When you make a long distance call, that call is generally handled by a number of telephone companies – Your local carrier delivers the call from your phone to a long distance company, the long distance company carries the call most of the way to its destination, and then the call is handed off to the local carrier that serves the party you’re calling. Under today’s rules, the long distance company pays a fee, called an “access charge,” to the local carrier that delivers the call to the called party.

Access stimulation, also referred to as “traffic pumping,” occurs when a local carrier with high access charge rates enters into an arrangement with another company with high call volume operations, such as chat lines, adult entertainment calls, or “free” conference calls. The arrangement inflates or stimulates the number of calls into the local carrier’s service area, and the local carrier then shares a portion of its increased access revenues with the “free” service provider, or provides some other benefit to that company. The local company’s profits from such an arrangement are typically so great that its charges become unreasonable and unlawful under FCC regulations.

Access stimulation is harmful to consumers and competition in a number of ways. First, it distorts investment incentives. As a result of an access stimulation scheme, the long distance companies are forced to recover the inflated access costs from all of their customers, even though many of them do not use the services that caused the stimulation in demand. It also harms competition by giving companies that offer, for instance, free conference calling services a competitive advantage against companies that charge their customers for the service.

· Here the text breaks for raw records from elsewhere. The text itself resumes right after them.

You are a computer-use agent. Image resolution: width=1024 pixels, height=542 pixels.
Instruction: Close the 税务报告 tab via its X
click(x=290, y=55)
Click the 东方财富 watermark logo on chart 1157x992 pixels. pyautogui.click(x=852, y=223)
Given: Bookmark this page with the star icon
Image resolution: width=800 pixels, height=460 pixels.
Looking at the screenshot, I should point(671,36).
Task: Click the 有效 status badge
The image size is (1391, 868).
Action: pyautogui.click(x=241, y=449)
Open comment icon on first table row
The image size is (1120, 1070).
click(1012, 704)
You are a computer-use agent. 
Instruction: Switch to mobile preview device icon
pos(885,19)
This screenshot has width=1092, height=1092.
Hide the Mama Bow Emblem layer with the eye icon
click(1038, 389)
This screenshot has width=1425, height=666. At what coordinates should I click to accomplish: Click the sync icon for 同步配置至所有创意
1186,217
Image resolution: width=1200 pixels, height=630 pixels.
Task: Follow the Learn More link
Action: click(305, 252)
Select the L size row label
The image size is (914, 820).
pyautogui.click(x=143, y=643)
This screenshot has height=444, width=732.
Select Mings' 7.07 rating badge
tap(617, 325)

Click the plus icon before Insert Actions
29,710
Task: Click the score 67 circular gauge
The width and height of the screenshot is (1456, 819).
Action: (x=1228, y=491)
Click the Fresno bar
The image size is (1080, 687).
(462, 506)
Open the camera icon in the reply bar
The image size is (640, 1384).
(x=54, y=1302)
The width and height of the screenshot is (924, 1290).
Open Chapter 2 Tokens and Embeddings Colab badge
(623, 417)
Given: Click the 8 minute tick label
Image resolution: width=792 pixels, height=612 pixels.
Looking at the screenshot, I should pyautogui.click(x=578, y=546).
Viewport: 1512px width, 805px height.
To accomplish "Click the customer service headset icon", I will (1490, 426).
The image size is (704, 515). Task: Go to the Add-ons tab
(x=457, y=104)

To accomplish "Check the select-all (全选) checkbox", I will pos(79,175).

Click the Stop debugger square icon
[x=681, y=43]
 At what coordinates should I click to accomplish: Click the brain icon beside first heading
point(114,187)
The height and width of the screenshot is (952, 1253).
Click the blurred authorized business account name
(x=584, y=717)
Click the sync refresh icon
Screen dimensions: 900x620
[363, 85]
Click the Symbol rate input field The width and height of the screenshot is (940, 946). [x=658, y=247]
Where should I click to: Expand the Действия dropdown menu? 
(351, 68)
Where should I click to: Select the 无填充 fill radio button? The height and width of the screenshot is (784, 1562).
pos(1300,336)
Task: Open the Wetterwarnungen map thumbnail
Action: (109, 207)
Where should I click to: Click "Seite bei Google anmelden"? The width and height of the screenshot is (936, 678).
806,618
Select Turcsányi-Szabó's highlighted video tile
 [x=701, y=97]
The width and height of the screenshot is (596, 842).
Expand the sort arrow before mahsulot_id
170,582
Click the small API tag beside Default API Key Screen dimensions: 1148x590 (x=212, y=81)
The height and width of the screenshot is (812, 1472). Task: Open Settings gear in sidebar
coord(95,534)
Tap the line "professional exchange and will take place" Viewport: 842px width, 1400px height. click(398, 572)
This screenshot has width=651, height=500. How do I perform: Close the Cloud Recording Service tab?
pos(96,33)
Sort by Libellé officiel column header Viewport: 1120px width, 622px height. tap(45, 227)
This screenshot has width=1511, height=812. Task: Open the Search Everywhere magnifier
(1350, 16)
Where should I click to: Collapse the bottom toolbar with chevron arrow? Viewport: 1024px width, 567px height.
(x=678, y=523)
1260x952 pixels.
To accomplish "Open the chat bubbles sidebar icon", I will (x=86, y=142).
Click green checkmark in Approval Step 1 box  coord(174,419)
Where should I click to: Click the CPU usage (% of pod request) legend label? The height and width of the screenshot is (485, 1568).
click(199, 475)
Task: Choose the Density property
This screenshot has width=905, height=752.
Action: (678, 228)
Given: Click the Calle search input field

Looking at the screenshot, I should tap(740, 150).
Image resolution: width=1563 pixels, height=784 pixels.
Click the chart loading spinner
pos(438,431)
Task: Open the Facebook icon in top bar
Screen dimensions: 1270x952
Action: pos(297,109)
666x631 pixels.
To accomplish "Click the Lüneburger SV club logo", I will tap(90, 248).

Allegations of access stimulation have led to a number of disputes between local and long distance telephone companies, a number of have been resolved by the Commission through a formal complaint process.

In addition, the Commission recently adopted rules designed to reduce the ability to engage in access stimulation.

The Enforcement Bureau will enforce these new rules by continuing to resolve disputes between individual companies, either through mediation or by resolving formal complaints.

Applicable Rules

47 U.S.C. § 201(b)

47 U.S.C. § 203

47 C.F.R. § 61.26

47 C.F.R. § 61.2(a)

Recent Actions

Qwest Communications Corporation v. Farmers and Merchants Mutual Telephone Company, Memorandum Opinion and Order, FCC 07-175

●  finding that Farmers earned an excessive rate of return in violation of Section 201(b) of the Act.

Qwest Communications Corporation v. Farmers and Merchants Mutual Telephone Company, Order on Reconsideration, FCC 08-29

●  granting Qwest’s Petition for Partial Reconsideration and initiating additional proceedings to consider the relevance of new evidence.

Qwest Communications Corporation v. Farmers and Merchants Mutual Telephone Company, Second Order on Reconsideration, FCC 09-103

●  finding that Farmers was not entitled to charge Qwest tariffed switched access rates because Farmers’ conference calling company customers were not end users under its interstate access tariff.

All American Telephone Co., e-Pinnacle Communications, Inc., and ChaseCom v. AT&T Corp., Memorandum Opinion and Order, FCC 11-5

●  finding that neither AT&T’s failure to pay the CLECs’ charges nor its failure to file a “rate complaint” with the Commission violated any provision of the Act.

AT&T Corp. v. YMax Communications, Corp., Memorandum Opinion and Order, FCC No. 11-59

●  finding that YMax violated sections 203(c) and 201(b) of the Act by assessing interstate switched access charges that are not authorized by YMax’s federal tariff.

Qwest Communications Corporation v. Farmers and Merchants Mutual Telephone Company, Third Order on Reconsideration, FCC 11-87

●  denying Farmers’ petition for reconsideration of the decision that Farmers was not entitled to charge for tariffed switched access.

Qwest Communications Corporation v. Northern Valley Communications, LLC, Memorandum Opinion and Order, FCC 11-87

●  finding that Northern Valley’s tariff violated Section 61.26 of the Commission’s rules and was therefore unlawful in violation of Section 201(b) of the Act.

Sprint Communications Company, L.P. v. Northern Valley Communications, LLC, Memorandum Opinion and Order, FCC 11-111

●  finding that Northern Valley’s tariff violated Commission rules 61.26 and 61.2(a) and contained a number of unreasonable payment and billing provisions.

Qwest Communications Corporation v. Northern Valley Communications, LLC, Order on Reconsideration, FCC 11-148

●  dismissing Northern Valley’s Petition for Reconsideration on procedural grounds and alternatively denying it on the merits.

Sprint Communications Company, L.P. v. Northern Valley Communications, LLC, Order on Reconsideration, FCC 11-170

●  dismissing Northern Valley’s Petition for Reconsideration on procedural grounds and alternatively denying it on the merits.